Communiqué de presse

L’Éthiopie, la Tanzanie et la Zambie doivent conduire George W. Bush devant la justice

Amnesty International engage les gouvernements de l’Éthiopie, de la Tanzanie et de la Zambie à arrêter l’ancien président américain George W. Bush, lors de sa visite prévue dans la région du 1er au 5 décembre 2011, pour des crimes de droit international.

L’organisation considère qu’il existe suffisamment d’éléments rendus publics, émanant des autorités américaines et de George W. Bush lui-même, pour que l’Éthiopie, la Tanzanie et la Zambie soient tenues d’enquêter sur son implication et sa responsabilité présumées dans des actes de torture et de l’empêcher de quitter leur territoire pendant la durée de l’enquête.

« Tous les pays dans lesquels George W. Bush se rend ont l’obligation de le conduire devant la justice pour le rôle qu’il a joué dans des actes de torture », a souligné Matt Pollard, conseiller juridique en chef d’Amnesty International.

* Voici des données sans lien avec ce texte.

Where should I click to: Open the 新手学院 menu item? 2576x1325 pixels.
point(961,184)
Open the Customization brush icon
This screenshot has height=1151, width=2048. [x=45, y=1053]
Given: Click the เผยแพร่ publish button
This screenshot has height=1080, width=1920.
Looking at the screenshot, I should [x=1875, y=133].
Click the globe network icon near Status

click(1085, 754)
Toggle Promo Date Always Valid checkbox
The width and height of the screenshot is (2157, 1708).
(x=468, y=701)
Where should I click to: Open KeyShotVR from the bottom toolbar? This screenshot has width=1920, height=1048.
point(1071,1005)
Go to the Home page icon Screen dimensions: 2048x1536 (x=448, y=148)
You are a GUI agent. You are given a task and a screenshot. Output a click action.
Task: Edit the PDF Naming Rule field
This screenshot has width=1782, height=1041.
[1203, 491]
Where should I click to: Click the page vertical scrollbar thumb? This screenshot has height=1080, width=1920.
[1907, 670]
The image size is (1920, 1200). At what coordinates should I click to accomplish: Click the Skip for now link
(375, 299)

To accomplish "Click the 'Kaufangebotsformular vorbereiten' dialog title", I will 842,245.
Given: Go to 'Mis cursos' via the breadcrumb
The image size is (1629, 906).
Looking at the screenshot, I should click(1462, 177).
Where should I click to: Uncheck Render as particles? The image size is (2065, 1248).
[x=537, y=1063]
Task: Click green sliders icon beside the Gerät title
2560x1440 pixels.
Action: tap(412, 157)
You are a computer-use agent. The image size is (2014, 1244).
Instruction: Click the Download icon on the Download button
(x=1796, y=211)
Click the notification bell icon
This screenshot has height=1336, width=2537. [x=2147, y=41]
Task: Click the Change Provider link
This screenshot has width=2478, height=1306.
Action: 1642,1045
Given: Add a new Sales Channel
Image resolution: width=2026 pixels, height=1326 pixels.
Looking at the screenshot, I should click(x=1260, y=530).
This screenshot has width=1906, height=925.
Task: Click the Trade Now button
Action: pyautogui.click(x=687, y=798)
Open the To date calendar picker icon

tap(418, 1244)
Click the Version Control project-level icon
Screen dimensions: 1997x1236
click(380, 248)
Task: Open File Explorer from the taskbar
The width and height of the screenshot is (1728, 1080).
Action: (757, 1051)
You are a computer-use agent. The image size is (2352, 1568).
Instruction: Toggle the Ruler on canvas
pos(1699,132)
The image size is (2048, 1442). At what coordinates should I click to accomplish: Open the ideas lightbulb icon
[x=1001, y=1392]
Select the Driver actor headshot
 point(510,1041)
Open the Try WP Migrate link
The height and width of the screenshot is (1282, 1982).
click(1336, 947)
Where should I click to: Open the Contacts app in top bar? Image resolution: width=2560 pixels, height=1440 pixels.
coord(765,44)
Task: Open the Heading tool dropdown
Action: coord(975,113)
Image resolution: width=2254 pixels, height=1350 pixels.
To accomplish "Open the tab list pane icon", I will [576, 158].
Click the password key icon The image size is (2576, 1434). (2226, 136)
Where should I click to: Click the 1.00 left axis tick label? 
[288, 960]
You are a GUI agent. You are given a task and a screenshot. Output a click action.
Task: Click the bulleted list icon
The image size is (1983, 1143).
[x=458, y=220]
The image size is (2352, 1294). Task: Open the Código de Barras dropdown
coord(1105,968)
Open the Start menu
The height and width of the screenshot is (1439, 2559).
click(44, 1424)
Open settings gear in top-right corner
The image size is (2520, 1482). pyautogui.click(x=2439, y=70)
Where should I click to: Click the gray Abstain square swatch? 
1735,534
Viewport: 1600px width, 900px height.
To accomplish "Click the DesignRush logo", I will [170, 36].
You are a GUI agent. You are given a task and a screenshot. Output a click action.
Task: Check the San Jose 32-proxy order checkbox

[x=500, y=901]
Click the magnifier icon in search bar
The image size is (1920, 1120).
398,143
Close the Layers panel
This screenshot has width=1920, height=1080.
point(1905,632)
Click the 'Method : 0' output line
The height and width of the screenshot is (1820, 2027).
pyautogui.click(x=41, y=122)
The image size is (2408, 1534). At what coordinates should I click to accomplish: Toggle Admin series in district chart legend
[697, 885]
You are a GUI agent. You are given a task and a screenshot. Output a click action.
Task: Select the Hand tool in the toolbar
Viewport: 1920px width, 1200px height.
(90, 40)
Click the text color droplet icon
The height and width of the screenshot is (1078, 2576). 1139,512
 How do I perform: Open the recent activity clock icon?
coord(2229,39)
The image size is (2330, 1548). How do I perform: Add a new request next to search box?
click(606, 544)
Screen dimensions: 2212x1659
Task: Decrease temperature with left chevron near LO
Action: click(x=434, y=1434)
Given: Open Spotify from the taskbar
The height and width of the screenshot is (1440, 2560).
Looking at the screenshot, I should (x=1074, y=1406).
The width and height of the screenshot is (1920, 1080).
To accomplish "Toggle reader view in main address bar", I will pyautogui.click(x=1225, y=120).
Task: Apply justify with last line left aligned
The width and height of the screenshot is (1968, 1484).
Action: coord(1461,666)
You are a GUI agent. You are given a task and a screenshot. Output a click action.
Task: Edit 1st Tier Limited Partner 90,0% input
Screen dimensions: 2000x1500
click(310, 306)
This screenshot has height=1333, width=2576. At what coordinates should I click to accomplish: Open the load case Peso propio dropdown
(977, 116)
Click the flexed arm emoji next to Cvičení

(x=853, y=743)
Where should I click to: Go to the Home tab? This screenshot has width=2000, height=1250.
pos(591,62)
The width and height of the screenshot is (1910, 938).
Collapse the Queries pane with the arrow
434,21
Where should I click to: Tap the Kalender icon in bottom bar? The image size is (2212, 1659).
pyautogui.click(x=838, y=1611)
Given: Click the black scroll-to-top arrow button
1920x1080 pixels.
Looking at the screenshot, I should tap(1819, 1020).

Amnesty International reconnaît qu’il est très important de sensibiliser la population aux cancers du sein et du col de l’utérus en Afrique – l’objectif déclaré de cette visite – mais cela n’atténue en rien les dommages causés à la lutte contre la torture en permettant à quelqu’un qui a admis avoir autorisé le recours au waterboarding (simulacre de noyade) de voyager sans subir les conséquences prévues par la loi.

« Le droit international exige qu’il n’y ait pas de refuge pour les responsables de torture ; l’Éthiopie, la Tanzanie et la Zambie doivent saisir cette occasion de respecter leurs obligations et de mettre fin à l’impunité dont George W. Bush a bénéficié jusqu’à présent », a ajouté Matt Pollard.

Amnesty International a écrit aux ministres de la Justice de chacun des pays concernés pour leur rappeler leurs obligations au regard du droit international, en leur fournissant des informations montrant qu’il est nécessaire d’enquêter sur George W. Bush.